▶ _TEXTE FOURNI_
Mon Dieu, comment suis-je tombée si bas ?

(Mio Dio, come sono caduta in basso!)

L'histoire

Sicile, début du XXème siècle. Eugenia Maqueda (Laura Antonelli) et Raimondo Corrao (Alberto Lionello), marquis de Maqueda, découvrent lors de leur nuit de noces qu’ils sont frère et sœur. Il leur est donc impossible de consommer le mariage. Pour des questions d’apparences à sauvegarder et aussi d'héritage, ils décident de ne rien dire à personne et de vivre dans la chasteté absolue comme un frère et une sœur. Mais les besoins de la belle Eugenia sont de plus en plus pressants.

▶ _MATÉRIEL_
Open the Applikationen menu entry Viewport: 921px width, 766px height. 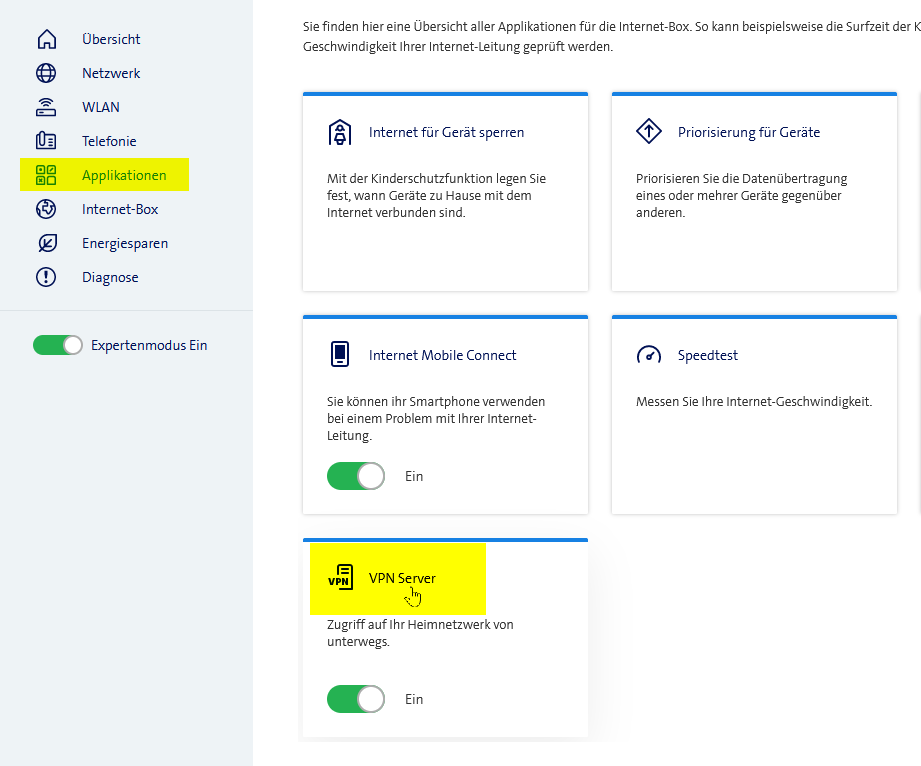(124, 175)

▶ _TÂCHES DEMANDÉES_
1: Réécrivez le passage du texte fourni qui commence aux mots « Mon Dieu, comment » et se termine après « en plus pressants. », en remplaçant « Sicile » par « Sardaigne ».
2: Répondez aux questions suivantes à partir du texte fourni.
(a) Quel est le titre italien du film ?
(b) Quelle actrice interprète Eugenia Maqueda ?
(c) Quel titre de noblesse porte Raimondo Corrao ?

▶ _RÉPONSES_
1:
Mon Dieu, comment suis-je tombée si bas ?

(Mio Dio, come sono caduta in basso!)

L'histoire

Sardaigne, début du XXème siècle. Eugenia Maqueda (Laura Antonelli) et Raimondo Corrao (Alberto Lionello), marquis de Maqueda, découvrent lors de leur nuit de noces qu’ils sont frère et sœur. Il leur est donc impossible de consommer le mariage. Pour des questions d’apparences à sauvegarder et aussi d'héritage, ils décident de ne rien dire à personne et de vivre dans la chasteté absolue comme un frère et une sœur. Mais les besoins de la belle Eugenia sont de plus en plus pressants.

2:
(a) Mio Dio, come sono caduta in basso!
(b) Laura Antonelli
(c) Marquis de Maqueda